-- Written problem 1 --
In the Colts column, how many turnovers did Andrew Luck commit, and of what kinds?
-- Written problem 2 --
Continue the Colts column from its last sentence.

It’s September 21st, for God’s sake.  The Colts were 0-2 last year, finished 11-5 for the third straight year, and made it to the AFC Championship before being mercilessly throttled by the cheating bastards of Boston.

There is all kinds of time left to right this ship, but the question is whether this is a ship that will respond to efforts to correct the many flaws obnoxiously apparent to anyone with a TV tuned to ESPN last night.

Andrew Luck looks lost in the face of pressure, and the rest of the offense – minus the occasional bursts from Frank Gore – appears listless.  The blitzes pour through indifferent and/or inept protection.  Three interceptions and a fumble from Luck seemed out of character for a guy correctly anointed as the next great quarterback.

-- Material supplied --
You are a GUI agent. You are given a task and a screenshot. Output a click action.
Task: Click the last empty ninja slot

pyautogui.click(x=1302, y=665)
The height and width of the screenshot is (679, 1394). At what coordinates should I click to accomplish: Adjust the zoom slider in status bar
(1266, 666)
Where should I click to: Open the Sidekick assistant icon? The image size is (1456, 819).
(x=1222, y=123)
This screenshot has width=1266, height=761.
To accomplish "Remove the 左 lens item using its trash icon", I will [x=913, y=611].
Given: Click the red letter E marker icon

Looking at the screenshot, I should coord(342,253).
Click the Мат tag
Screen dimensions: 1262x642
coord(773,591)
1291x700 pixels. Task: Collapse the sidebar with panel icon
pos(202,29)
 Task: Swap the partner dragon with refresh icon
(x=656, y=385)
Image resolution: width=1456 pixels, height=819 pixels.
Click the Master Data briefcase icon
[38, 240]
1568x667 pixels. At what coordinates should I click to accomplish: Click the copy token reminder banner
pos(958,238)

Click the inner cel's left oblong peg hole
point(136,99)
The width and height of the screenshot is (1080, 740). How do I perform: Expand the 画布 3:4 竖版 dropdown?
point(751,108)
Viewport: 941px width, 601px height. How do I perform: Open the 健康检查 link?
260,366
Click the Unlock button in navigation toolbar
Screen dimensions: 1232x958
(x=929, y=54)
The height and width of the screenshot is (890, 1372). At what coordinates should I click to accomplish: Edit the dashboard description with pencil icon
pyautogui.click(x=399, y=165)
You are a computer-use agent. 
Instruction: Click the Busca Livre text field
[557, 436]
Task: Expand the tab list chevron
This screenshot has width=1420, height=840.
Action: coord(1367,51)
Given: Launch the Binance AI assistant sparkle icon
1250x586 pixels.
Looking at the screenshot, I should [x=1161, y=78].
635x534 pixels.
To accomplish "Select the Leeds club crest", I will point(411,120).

-- Task output 1 --
Four: three interceptions and a fumble.

-- Task output 2 --
Chuck Pagano appeared to be right at the razor’s edge of ill-temper during his postgame press conference.  There’s no question he’s feeling the pressure, and his desire to share the obvious similarities to last season’s lackluster start belied a prayer the outcome might be similar, “We were right here last year. Same exact deal. Go on the road and get beat, come home on Monday night and get beat, 0-2, got things figured out then we ripped off five straight. So our full intention is to go back to work and do the same damn thing.”

But this feels different – really different.  There isn’t a panic, but a sense exists that the tools necessary to replicate last year’s turnaround simply doesn’t exist.  That’s not to say it somehow can’t happen, but to expect it seems wildly optimistic.

Expectations can be a team’s worst enemy, and the claptrap about multiple Super Bowls from this particular group of Colts appears Powerball player-esque optimistic.

The Colts say all the right things during their postgame media opportunities – this is a process and reviewing the film will be the next part of a system that will cause better play next week, and all that stuff – but the truth lies on the field seven floors below me on the field where tonight’s debacle was played.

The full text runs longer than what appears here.